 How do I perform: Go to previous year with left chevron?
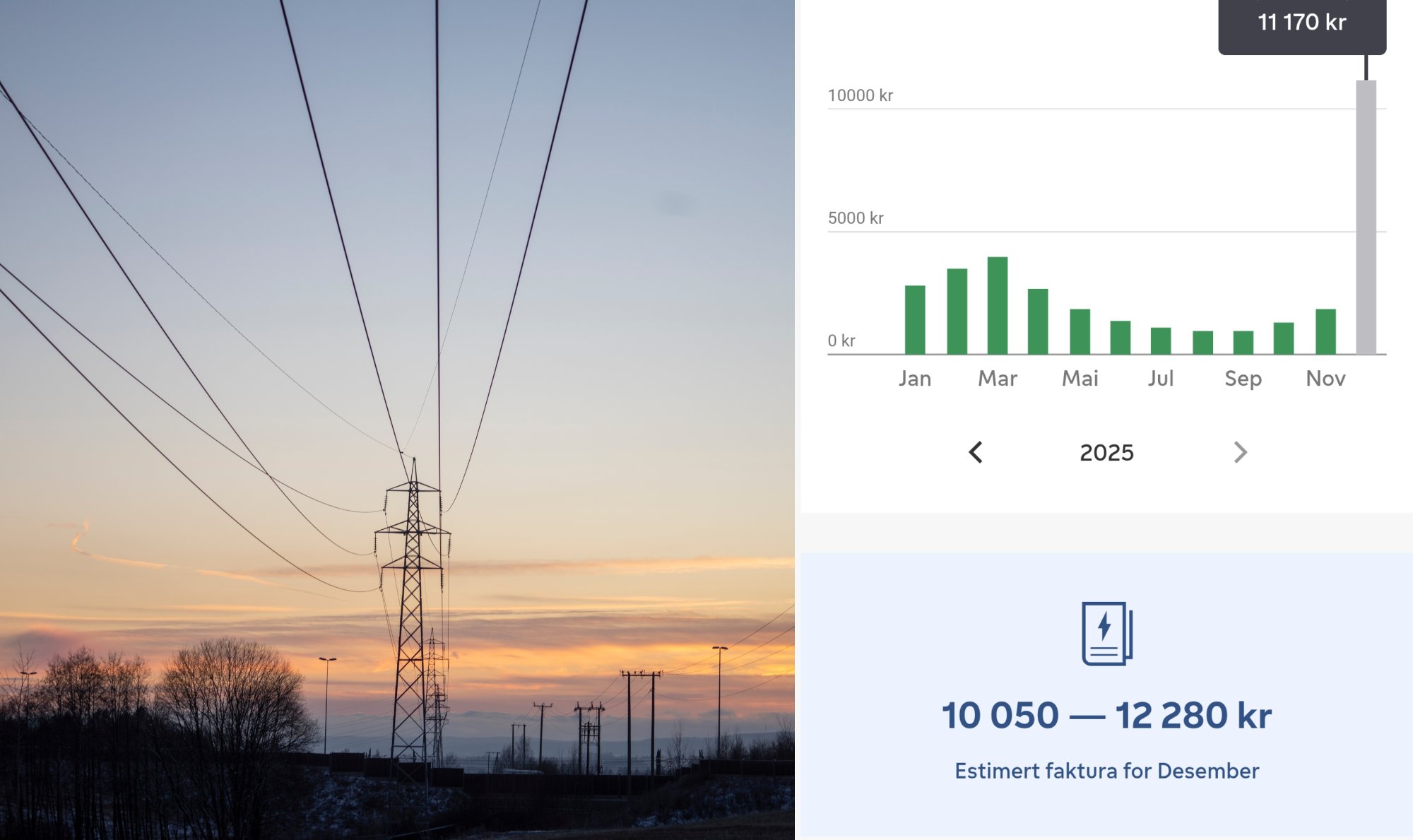976,452
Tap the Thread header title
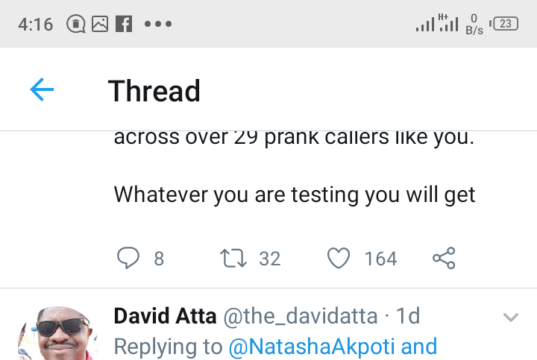Image resolution: width=537 pixels, height=360 pixels. point(154,91)
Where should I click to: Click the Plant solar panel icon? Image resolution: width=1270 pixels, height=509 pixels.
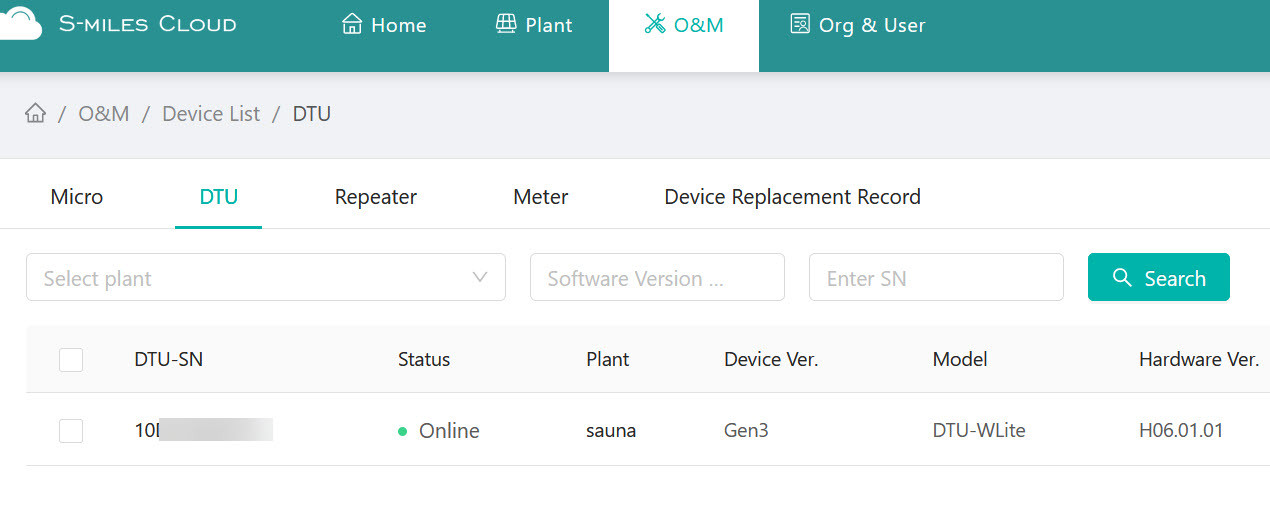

*****

WRITTEN REQUEST:
Copy out the records word for word, starting at the line that contains "Tap the Thread header title" and continuing through the end of the records. Omit the pictures.

TASK SOLUTION:
Tap the Thread header title
Image resolution: width=537 pixels, height=360 pixels. point(154,91)
Where should I click to: Click the Plant solar panel icon? Image resolution: width=1270 pixels, height=509 pixels.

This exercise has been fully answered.